↓
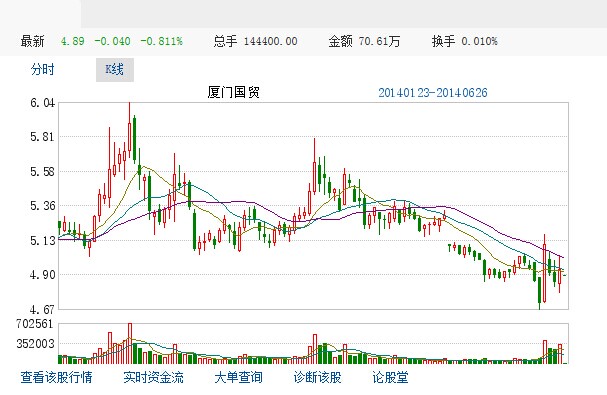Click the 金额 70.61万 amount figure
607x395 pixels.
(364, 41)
↑
↓
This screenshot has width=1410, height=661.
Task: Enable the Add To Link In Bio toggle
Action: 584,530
↑
### Given task:
Reproduce the rows from the line containing "This screenshot has width=1410, height=661." through the line containing "Action: 584,530".

### Solution:
This screenshot has width=1410, height=661.
Task: Enable the Add To Link In Bio toggle
Action: 584,530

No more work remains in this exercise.